On concerns about toxicity and trash-talking, Dore notes that the teaching of esports is carried out as a private ‘closed community’, with moderators, but that can’t be guaranteed for all competitions.

For their part, the British Esports Association has developed a parents and carers guide with the NSPCC and is developing a membership platform with IBM with a moderated chat functionality that anticipates toxic comments rather than just deleting them after they have appeared.

Levelling the virtual playing field

Incidents of abusive language are a factor in the continuing gender imbalance within esports. However, while this has put some female gamers off, there is a cultural shift going on. Dore reports that the Student Champs competition has had an all-female team enter before and, this year, had its first entry from an all-girl school. Meanwhile the University of Roehampton has started to offer Women in Esports scholarships.

Shoubna Naika-Taylor, the curriculum lead for digital and esports manager at Coventry College, knows there is still work to be done. Only 3 of the 38 students doing the BTEC at college are women.

There are stereotypes about women or girls that play games that they ‘don’t actually like games’ and are just doing it because ‘they want attention’ – Naika-Taylor

As a Women in Games ambassador, Naika-Taylor tries to get across any initiatives that can help raise awareness, drawing in the work of support groups representing the diversity of gender, sexuality and race such as gameHERS.

Acknowledging that toxic and inappropriate language is a factor in impeding progress, Naika-Taylor adds that outdated attitudes and terms persist. “There are stereotypes about women or girls that play games that they ‘don’t actually like games’ and are just doing it because ‘they want attention’. We need to move away from that, and we need to avoid using the term ‘girl gamer’ and respect them as gamers.”

The future – more than a sporting chance

Dore is upbeat about diversity and inclusion, remarking that, “Esports is age neutral, it’s gender neutral and it’s able bodied/disabled-neutral.”

One thing that esports is not, of course, is tech-neutral. More centres with the right kit are opening, thanks to impetus of academic courses, while UKIE have encouraged businesses to support schools by donating their old devices.

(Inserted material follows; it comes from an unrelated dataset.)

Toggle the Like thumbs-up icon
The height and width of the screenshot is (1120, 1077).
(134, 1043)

… the UK’s esports sector had grown by an average of 8.5% between 2016-2019, supporting 1,200 jobs in 2019 and representing 8% of the global market

The rewards for levelling-up facilities are borne out by a 2020 report commissioned by UKIE, which reported the UK’s esports sector had grown by an average of 8.5% between 2016-2019, supporting 1,200 jobs in 2019 and representing 8% of the global market.

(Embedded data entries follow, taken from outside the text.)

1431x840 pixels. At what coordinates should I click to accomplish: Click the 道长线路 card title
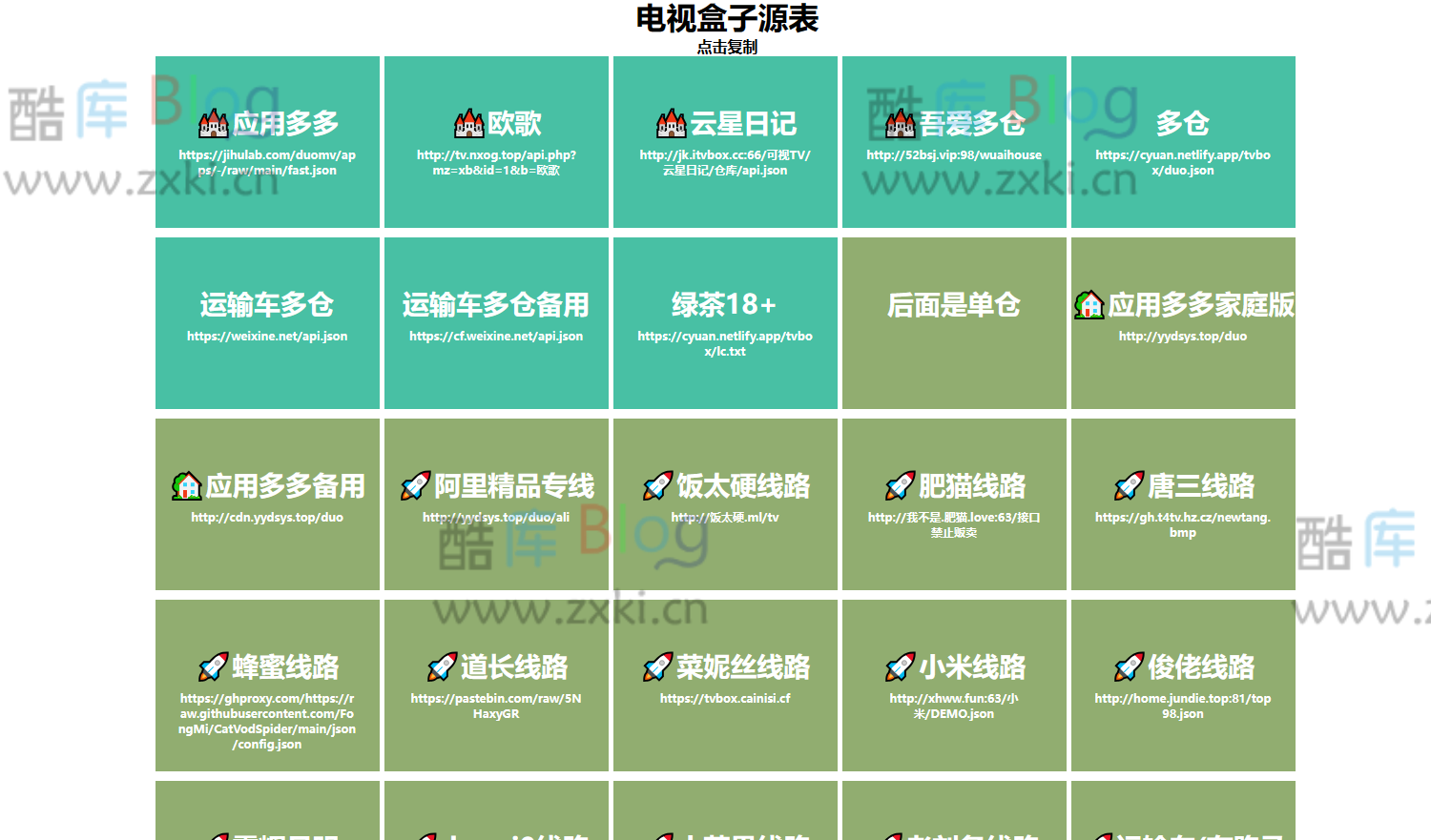click(x=515, y=666)
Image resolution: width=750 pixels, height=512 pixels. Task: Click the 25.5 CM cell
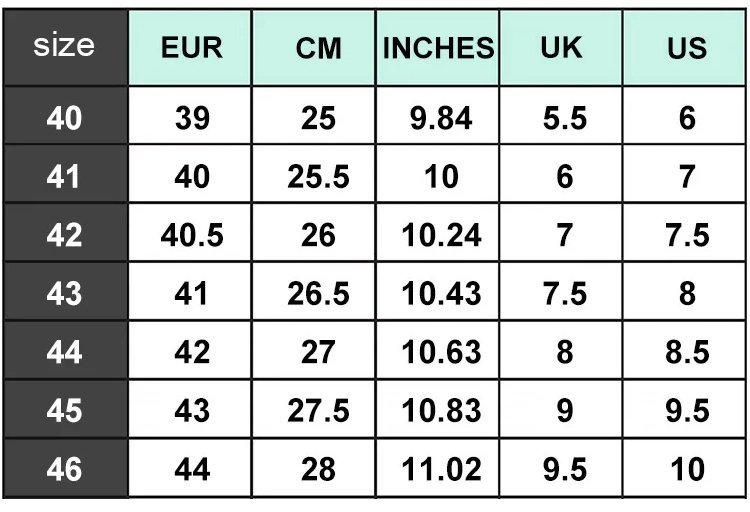(318, 177)
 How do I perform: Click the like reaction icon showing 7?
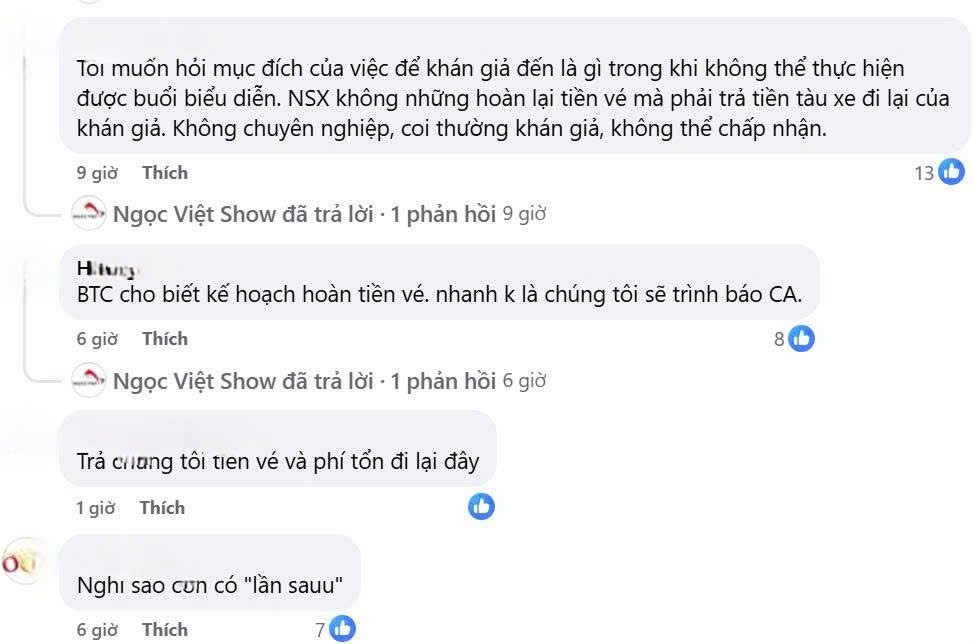[342, 629]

“It’s only going to get bigger,” says Dore. “In the same way that young people have the football team that they support, the rugby team they support, they’ll also have the esports team or teams that they support and that they follow in the same way that they do for traditional sport. It’s not going to be one or the other; it’s going to be both.”


Tom Dore biography

Tom Dore is head of education for the British Esports Association (BEA) and leads their work with young people and wider stakeholders in education. He is also the head of the Education Focus Group of the Global Esports Federation and is recognised as one of the leading global voices on esports & education.

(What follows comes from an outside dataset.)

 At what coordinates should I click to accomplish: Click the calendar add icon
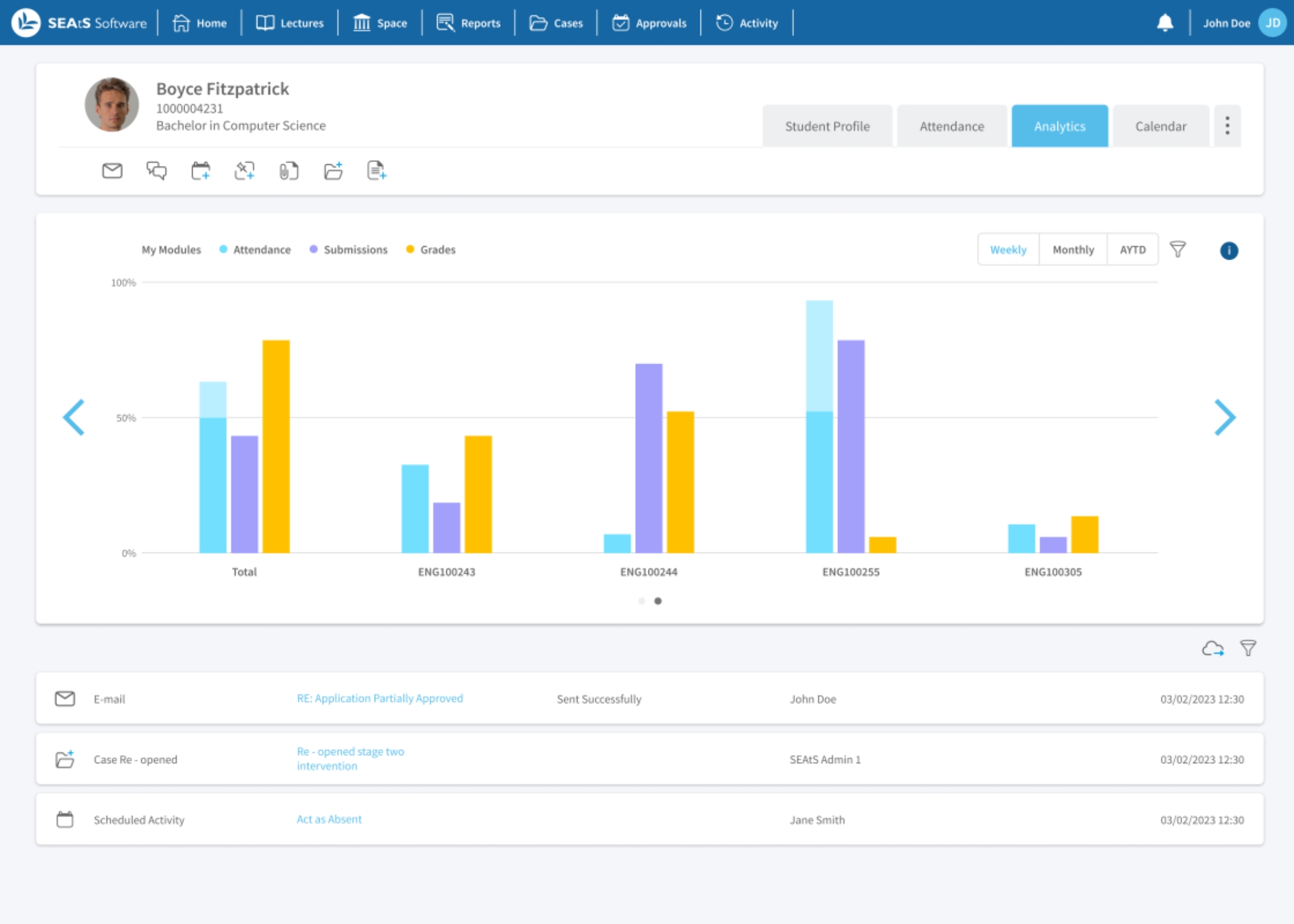coord(200,170)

Tom leads the BEA partnership with Pearson, the global learning company, and has developed the BTECs in Esports: the first esports qualifications of their kind in the world for 14-19 year olds. He is also leading critical work around safeguarding, child protection and online safety in esports.

Tom is also still a teacher and has taught for the last 17 years across a full range of state, independent (private) and alternative provision schools. He has held a range of senior leadership roles during that time, including Assistant Principal (Assessment & Progress) and Director of Maths & Science.

He currently teaches at King Edward’s School (KES), an academically selective, independent day school in Bath which is ranked in the top 75 schools in the UK. He is also committed to traditional sport and physical activity and is involved in the coaching and organisation of cricket and golf at KES as well as esports.